Upon retiring from the Navy, King started a real estate investment company in Norwich. As vice president of the Norwich Property Owners' Association, he helped shape laws impacting landlords and tenants throughout Connecticut.

"He was one of the good landlords," said Lee-Ann Gomes, the former Norwich human services director. "When I ran a homeless shelter, we devised a program that enabled the homeless to work. ... Les took a homeless guy into his building, made him the superintendent and kept him employed for years."

Gomes said King could be counted on to provide an affordable studio apartment for a tenant in need, and was instrumental in housing people who came to the area to work at the casinos in their early days.
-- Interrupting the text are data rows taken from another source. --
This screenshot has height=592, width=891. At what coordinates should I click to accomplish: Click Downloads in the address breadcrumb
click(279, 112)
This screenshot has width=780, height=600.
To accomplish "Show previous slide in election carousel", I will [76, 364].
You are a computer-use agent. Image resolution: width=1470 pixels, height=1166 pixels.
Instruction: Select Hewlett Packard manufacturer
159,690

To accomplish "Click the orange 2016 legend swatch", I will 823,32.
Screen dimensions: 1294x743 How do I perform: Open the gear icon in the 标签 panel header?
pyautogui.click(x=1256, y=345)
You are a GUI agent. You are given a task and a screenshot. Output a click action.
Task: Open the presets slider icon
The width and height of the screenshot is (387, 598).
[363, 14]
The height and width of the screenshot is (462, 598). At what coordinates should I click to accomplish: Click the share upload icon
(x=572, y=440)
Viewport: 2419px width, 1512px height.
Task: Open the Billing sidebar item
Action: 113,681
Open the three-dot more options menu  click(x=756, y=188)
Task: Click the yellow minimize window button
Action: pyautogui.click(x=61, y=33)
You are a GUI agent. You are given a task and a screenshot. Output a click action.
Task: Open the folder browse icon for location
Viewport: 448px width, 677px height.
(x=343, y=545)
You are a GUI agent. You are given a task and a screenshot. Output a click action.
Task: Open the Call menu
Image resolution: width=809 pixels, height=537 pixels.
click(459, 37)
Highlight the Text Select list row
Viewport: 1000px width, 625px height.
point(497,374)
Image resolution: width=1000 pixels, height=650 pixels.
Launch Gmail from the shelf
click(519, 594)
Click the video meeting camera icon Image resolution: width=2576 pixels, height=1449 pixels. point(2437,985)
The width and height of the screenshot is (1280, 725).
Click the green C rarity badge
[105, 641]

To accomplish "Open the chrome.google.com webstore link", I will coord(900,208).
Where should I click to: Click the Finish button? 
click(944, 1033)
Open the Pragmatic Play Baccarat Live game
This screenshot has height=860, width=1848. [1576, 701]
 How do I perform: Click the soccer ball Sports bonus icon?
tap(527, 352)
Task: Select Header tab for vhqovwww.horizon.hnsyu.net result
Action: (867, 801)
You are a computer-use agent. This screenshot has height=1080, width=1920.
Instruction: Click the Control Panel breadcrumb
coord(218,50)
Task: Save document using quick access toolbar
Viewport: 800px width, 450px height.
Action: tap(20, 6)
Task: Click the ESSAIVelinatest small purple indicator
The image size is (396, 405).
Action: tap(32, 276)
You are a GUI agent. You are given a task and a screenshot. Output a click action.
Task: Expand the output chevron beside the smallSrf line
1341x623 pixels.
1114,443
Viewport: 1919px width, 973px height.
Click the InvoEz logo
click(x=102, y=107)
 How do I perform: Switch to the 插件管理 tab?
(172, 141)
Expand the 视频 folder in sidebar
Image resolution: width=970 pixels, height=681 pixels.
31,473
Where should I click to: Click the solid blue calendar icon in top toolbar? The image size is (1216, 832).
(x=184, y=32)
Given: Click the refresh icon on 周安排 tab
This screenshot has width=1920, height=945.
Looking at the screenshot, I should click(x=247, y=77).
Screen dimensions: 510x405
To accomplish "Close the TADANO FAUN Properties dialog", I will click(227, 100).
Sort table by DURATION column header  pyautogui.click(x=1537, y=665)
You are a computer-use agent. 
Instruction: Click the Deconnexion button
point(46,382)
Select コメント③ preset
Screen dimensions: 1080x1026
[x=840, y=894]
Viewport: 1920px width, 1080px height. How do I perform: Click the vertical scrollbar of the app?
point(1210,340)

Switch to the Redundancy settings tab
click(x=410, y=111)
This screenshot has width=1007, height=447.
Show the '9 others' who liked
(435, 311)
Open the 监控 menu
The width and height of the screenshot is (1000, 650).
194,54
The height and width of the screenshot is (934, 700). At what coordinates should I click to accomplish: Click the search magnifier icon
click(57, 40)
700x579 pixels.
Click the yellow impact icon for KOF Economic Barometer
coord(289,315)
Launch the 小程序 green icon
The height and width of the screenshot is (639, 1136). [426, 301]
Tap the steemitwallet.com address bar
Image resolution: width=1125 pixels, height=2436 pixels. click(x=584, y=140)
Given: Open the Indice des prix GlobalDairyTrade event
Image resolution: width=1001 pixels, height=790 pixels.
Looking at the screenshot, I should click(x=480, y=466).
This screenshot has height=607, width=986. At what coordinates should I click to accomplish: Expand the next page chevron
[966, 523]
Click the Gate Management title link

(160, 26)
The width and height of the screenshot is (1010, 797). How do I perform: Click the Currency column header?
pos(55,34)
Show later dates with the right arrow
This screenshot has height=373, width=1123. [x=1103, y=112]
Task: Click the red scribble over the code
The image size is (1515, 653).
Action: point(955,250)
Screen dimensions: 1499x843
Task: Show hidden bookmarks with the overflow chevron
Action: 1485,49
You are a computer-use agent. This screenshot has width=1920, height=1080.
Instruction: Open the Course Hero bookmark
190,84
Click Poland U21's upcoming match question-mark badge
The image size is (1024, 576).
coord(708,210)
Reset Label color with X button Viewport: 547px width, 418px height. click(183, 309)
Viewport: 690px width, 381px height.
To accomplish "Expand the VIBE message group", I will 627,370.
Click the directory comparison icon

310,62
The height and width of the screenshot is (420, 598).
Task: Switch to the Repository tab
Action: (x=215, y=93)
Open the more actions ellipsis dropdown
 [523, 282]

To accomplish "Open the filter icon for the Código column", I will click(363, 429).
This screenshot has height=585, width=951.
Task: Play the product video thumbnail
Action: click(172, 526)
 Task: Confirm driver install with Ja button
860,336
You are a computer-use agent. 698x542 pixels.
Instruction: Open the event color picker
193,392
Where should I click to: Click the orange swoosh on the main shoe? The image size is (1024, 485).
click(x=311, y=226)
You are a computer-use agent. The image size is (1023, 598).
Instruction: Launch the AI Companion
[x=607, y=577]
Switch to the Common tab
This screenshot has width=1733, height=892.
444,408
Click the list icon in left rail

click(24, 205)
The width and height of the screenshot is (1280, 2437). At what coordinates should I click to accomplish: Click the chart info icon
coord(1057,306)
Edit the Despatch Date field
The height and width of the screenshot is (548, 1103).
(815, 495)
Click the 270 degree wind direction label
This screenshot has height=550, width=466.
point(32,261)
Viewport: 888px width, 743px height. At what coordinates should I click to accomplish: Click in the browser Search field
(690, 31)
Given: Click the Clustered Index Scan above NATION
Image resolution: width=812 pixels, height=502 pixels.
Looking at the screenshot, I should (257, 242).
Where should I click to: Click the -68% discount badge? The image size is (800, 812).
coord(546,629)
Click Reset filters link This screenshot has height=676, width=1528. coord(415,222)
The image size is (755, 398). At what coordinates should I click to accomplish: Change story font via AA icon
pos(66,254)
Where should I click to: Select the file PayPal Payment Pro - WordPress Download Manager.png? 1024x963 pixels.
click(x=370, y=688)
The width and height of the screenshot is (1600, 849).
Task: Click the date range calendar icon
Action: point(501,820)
Mark Kulos, a city landlord and school board member who knew King for 20 years or so, said he'd seen him infrequently in recent years. He remembered calling him "Gerald Ford" or occasionally "Mr. President," because Ford, the 38th president, was born with the same name, Leslie King, before taking his stepfather's name.

Though unable to discuss specifics of King's case, Dr. Mark Alberts, chief of neurology at Hartford Hospital and co-physician in chief of Hartford HealthCare's Ayer Neuroscience Institute, provided some perspective on Creutzfeldt-Jakob disease.

"We see a few cases a year in Connecticut," he said. "It's a very rare form of dementia, like Alzheimer's, that tends to strike older people. Unlike Alzheimer's, which comes on slowly over seven to 10 years, Creutzfeldt tends to come on more rapidly and progresses from diagnosis to death in 6 to 12 months."

Alberts said symptoms usually start with the disease's effect on thinking and memory and can eventually include twitching and loss of balance. Drugs used to treat Alzheimer's don't do much good, he said.

In the 1990s, a Creutzfeldt variant dubbed "mad cow disease" afflicted people in the United Kingdom who had consumed meat from diseased cattle.

The Most Worshipful Grand Lodge of Ancient Free and Accepted Masons of Connecticut will hold a gathering in honor of King at 2 p.m. Sept. 24 at the Holiday Inn, 10 Laura Blvd., Norwich, followed by a memorial service at 3 p.m.